■ **Данный отрывок**
⁂

Когда я вернулся в Москву, я узнал, что завод Маркони эвакуировался из Петрограда в Москву. Я пошел на завод, где был тепло принят д-ром Айзенштейном, однако выяснилось, что работы почти нет. Большая часть оборудования еще не доехала, а то, что доехало, не было установлено. Почти все время мы проводили в железнодорожном депо в поисках потерянной техники, или в длинных очередях за едой и всем необходимым для жизни.
В октябре Временное правительство было свергнуто, к власти пришли большевики. Наша жизнь от этого не наладилась, даже наоборот – работа на фабрике совсем прекратилась. Новое правительство предприняло переезд в Москву, полностью заняв железную дорогу между Петроградом и Москвой, так что получить наше оборудование стало почти невозможно. Даже местные коммунисты, которые теперь управляли заводом, оказались бессильны найти нужное оборудование. Однажды, в полном отчаянии, Айзенштейн попросил меня помочь одному лаборанту разыскать прибывшие ящики с нужными нам инструментами и добыть бумаги, чтобы получить их со склада. Чтобы получить такой документ, сначала нужно было добыть пропуск в бюро пропусков. Мой напарник был старым механиком из лаборатории, кстати, старым коммунистом и очень хорошим человеком. Ему было горько и стыдно за беспорядок в учреждениях, который мы увидели. Так как мы не могли найти никакой информации о документах, я предложил ему использовать его партийный билет. Сработало как по волшебству! Все, что от него теперь требовалось, – показывать билет и кивать в мою сторону, говоря “Это со мной”, и нас пускали во все прежде закрытые двери.
Но это было только начало. Никто не знал, к кому нам следовало обратиться. В конце концов, мы нашли стол, к которому вела длинная очередь людей с похожими проблемами. Некоторые из них жаловались на очередную проволочку, а один мужчина, который разговорился с моим товарищем, сказал ему, что ждет уже более часа. Когда же он, наконец, добрался до стола, чиновник вдруг встал и ушел. Никто не знал, когда он вернется. “Все, что мне от него нужно, – поставить печать на эту бумагу!”, – сказал наш новый знакомый. Я робко предложил, что если нужно просто поставить печать, а печать лежит на пустом столе, не проще ли поставить ее самому? Стоящим в очереди это предложение показалось заманчивым, однако никто не хотел быть первым. Мы втроем вышли из очереди и подошли к столу. Я просмотрел бумаги на наше оборудование и убедился, что они в порядке. Все, что было нужно, – официальная печать в определенном месте, указанном на бумаге. Искушение было слишком сильным, и я поставил печать. Наш знакомый заворчал, но последовал моему примеру. Очередь разволновалась, он передал печать стоящему за ним, и мы тихонько ретировались. Но и это был еще не конец. Теперь нам нужно было добыть регистрационный номер бумаги и внести ее в учетную книгу. Для этого нас послали еще в один кабинет, где сидела молодая девушка. Жуя булку, она сказала, что слишком занята и отказалась регистрировать нашу бумагу. После непродолжительных переговоров она призналась, что работает там недавно, просто заменяет другую девушку, которая ушла и, скорее всего, уже не вернется. Мы предложили научить ее регистрировать документы. Мой товарищ показал ей свой партийный билет и после этого бумагу зарегистрировали. У нас наконец-то были оформлены все документы. К концу дня мы получили свой ящик с инструментами.

⁂

■ **Фрагмент данных**
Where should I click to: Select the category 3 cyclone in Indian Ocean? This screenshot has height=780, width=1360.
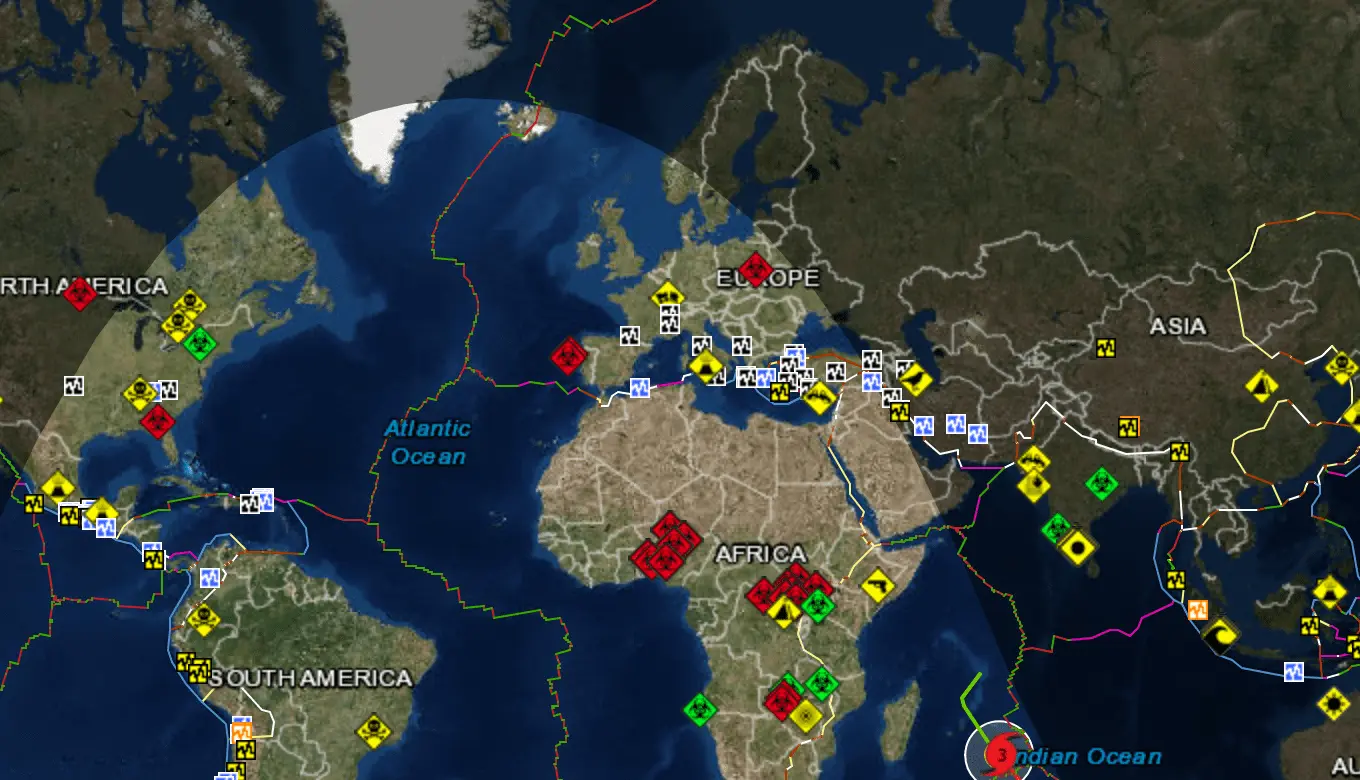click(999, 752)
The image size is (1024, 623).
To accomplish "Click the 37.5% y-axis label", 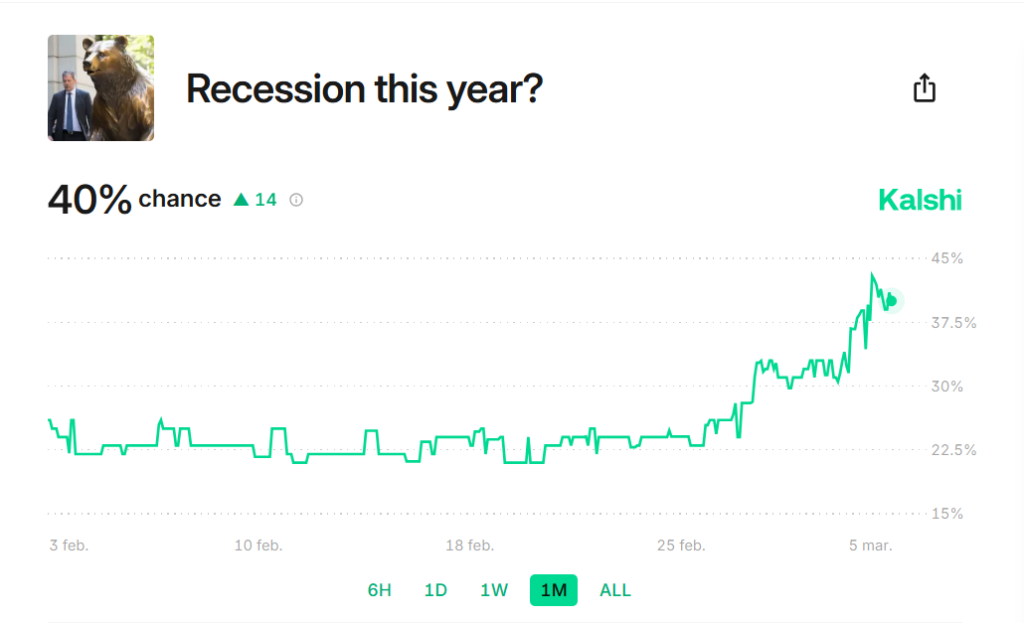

⁂

■ **Задание**
Передайте основное содержание отрывка о получении оборудования для завода Маркони в трех предложениях. Строки взяты из другого источника.

■ **Ответ**
После эвакуации завода Маркони из Петрограда в Москву работы почти не было: большая часть оборудования не доехала, а прибывшее не было установлено. Когда к власти пришли большевики, работа на заводе совсем прекратилась, и Айзенштейн попросил рассказчика помочь лаборанту разыскать ящики с инструментами и добыть бумаги для их получения со склада. Благодаря партийному билету напарника, самовольно поставленной печати и регистрации бумаги в последнем кабинете им к концу дня удалось получить ящик с инструментами.